Paciente enfrenta complicações após cirurgia com instrumento cirúrgico esquecido

Uma paciente de Bragança Paulista passou por diversas cirurgias após ter uma pinça kelly esquecida em seu corpo. O caso levanta questões sobre a assistência médica e os riscos envolvidos em procedimentos cirúrgicos.

Uma paciente que se submeteu a uma histerectomia enfrentou sérias complicações meses depois do procedimento, quando uma pinça kelly, que assemelha-se a uma tesoura, foi esquecida em seu corpo. O incidente ocorreu em Bragança Paulista, no interior de São Paulo.

Érica Cristina Bannai Von Hoonholtz, a paciente, relatou que começou a sentir dores intensas cerca de três meses após a cirurgia. Ela foi submetida a uma nova operação no dia 11 de abril, onde os médicos descobriram não apenas o instrumento cirúrgico, mas também que seu intestino delgado estava necrosado, resultando em um quadro gravíssimo.

Durante o procedimento cirúrgico, além da remoção da pinça, Érica precisou passar por mais duas intervenções: uma para a correção de uma hérnia e outra para a drenagem de um abscesso intestinal, além de uma última cirurgia para tratar um abscesso hepático. "Agora que tá caindo minha ficha, né? De todo risco de vida que eu tive. Eu tô me recuperando, eu tô tentando entender psicologicamente ainda tudo que eu tô passando", expressou a paciente.

Após o incidente, o hospital onde a histerectomia foi realizada começou a oferecer assistência a Érica, que ficou sem convênio. Ela conseguiu realizar as cirurgias adicionais sem custos no mesmo hospital. Além disso, seus filhos receberam atendimento psicológico como parte do suporte oferecido pela instituição.

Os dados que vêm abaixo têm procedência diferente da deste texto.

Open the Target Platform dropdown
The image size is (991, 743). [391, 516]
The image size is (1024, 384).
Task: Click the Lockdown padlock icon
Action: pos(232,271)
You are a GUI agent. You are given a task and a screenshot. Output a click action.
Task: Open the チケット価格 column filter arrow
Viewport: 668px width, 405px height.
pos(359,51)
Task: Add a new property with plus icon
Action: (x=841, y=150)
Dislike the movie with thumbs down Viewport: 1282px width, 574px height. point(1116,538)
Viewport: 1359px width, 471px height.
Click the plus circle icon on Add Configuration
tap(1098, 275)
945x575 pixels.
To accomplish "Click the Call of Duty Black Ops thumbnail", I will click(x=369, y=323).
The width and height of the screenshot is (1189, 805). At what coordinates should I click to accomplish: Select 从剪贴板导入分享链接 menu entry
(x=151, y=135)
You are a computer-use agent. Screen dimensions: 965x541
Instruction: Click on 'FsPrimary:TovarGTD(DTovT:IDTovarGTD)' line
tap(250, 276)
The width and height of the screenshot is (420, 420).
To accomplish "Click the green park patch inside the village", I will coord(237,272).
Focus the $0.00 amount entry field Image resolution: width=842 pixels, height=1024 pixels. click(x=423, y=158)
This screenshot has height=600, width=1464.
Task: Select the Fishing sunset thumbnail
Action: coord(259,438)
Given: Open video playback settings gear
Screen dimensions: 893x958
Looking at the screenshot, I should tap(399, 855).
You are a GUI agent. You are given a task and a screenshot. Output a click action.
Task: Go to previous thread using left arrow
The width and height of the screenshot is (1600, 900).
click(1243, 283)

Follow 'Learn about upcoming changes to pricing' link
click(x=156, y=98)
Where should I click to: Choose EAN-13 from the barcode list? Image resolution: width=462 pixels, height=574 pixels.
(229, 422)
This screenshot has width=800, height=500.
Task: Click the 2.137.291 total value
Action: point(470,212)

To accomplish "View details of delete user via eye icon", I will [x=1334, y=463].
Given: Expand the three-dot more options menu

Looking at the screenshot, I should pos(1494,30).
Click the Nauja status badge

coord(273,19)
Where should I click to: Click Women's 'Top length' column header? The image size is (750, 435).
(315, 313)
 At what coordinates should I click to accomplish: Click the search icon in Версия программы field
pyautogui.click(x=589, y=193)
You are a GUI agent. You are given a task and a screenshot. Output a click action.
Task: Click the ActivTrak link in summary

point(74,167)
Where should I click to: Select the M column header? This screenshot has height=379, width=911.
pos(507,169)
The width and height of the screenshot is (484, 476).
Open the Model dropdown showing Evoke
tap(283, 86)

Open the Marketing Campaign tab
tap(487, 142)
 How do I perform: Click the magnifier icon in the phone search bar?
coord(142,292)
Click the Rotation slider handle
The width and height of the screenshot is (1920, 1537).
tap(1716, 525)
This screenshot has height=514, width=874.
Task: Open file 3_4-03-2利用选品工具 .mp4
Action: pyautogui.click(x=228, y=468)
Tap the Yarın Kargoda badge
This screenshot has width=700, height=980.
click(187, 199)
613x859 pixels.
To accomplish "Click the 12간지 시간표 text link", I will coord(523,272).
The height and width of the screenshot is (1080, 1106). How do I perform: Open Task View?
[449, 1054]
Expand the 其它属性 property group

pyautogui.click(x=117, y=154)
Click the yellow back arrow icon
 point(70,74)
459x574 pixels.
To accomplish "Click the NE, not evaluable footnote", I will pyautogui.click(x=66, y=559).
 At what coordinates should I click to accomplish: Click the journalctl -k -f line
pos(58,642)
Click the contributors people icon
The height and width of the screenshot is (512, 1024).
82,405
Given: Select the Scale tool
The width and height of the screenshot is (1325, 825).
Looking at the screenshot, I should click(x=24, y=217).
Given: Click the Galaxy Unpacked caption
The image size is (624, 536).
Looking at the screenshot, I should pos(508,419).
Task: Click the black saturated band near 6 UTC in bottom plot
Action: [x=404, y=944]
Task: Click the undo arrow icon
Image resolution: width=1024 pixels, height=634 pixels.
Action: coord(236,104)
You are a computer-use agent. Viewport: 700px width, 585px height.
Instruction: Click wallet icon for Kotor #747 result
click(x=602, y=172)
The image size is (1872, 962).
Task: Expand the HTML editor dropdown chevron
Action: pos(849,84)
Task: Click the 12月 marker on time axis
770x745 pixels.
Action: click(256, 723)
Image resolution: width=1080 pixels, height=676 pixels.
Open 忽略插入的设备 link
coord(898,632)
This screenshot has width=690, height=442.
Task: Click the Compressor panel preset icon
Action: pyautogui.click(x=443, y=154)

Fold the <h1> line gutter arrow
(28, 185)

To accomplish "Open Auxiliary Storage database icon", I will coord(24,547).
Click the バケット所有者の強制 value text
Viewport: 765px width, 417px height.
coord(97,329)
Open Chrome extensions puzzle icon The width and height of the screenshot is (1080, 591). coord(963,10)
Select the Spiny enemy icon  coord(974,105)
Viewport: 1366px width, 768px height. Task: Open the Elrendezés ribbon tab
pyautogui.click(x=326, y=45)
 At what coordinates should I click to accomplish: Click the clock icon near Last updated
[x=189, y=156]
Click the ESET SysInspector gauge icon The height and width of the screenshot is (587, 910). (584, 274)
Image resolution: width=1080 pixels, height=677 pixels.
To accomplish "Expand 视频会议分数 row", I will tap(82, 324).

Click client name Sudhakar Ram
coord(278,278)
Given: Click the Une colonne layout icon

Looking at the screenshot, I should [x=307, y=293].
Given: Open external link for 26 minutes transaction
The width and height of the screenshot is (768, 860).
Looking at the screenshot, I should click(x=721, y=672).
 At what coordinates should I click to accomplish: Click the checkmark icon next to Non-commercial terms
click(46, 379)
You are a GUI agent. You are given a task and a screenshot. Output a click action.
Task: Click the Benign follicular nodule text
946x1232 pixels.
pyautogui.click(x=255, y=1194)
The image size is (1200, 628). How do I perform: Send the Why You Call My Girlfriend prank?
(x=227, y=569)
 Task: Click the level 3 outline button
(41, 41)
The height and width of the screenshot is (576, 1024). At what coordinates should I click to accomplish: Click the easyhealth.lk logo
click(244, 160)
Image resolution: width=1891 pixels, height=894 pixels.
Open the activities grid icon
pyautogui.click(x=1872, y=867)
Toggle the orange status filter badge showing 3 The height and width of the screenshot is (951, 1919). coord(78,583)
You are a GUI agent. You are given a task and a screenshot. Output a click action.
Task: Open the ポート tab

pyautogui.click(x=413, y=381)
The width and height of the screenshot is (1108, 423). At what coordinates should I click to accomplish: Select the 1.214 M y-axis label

Os advogados do médico responsável tentaram estabelecer um acordo com Érica, mas não mantiveram o contato com ela após as primeiras tentativas. A paciente registrou um boletim de ocorrência e o caso está sendo investigado na esfera criminal, levantando preocupações sobre a segurança e a responsabilidade em procedimentos cirúrgicos.